As Origen explained in his commentary on the Our Father, referring to Romans 1:22-27:
We should confront those who divide the divinity, who consider the good Father of our Lord to be distant from the God of the law. Does not the good God lead anyone who fails in prayer into testing? Does not the Father of the Lord hand those who have sinned in any way over to impurity in the desires of their hearts, so that they might dishonour their bodies among themselves?
(On Prayer, 12.)
Origen warned that those troubled by Scripture that portrays the God of justice and holiness and his involvement in temptation and punishment ‘fashioned another God apart from the one who made the heaven and the earth’. (Ibid, 13.)

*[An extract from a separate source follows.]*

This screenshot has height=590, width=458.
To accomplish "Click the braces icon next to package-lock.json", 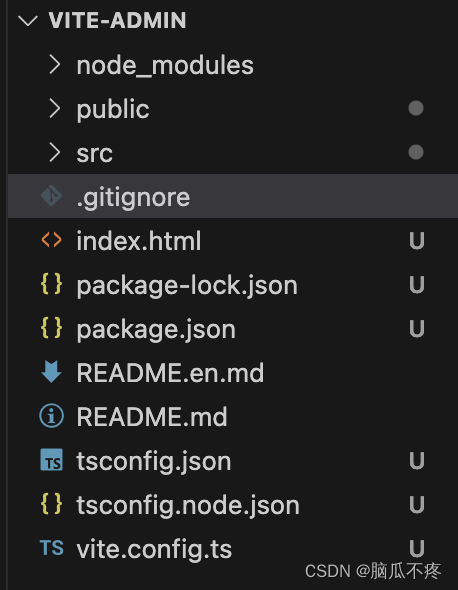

The current novel interpretation of the sixth petition illustrates the danger of ignoring the wisdom preserved by sacred Tradition. To do so betrays a modernist mentality against which Pope St Pius X warned:
To hear them talk about their works on the Sacred Books, in which they have been able to discover so much that is defective, one would imagine that before them nobody ever even glanced through the pages of Scripture, whereas the truth is that a whole multitude of Doctors, infinitely superior to them in genius, in erudition, in sanctity, have sifted the Sacred Books in every way, and so far from finding imperfections in them, have thanked God more and more the deeper they have gone into them, for His divine bounty in having vouchsafed to speak thus to men. (Pascendi dominici gregis, 34.)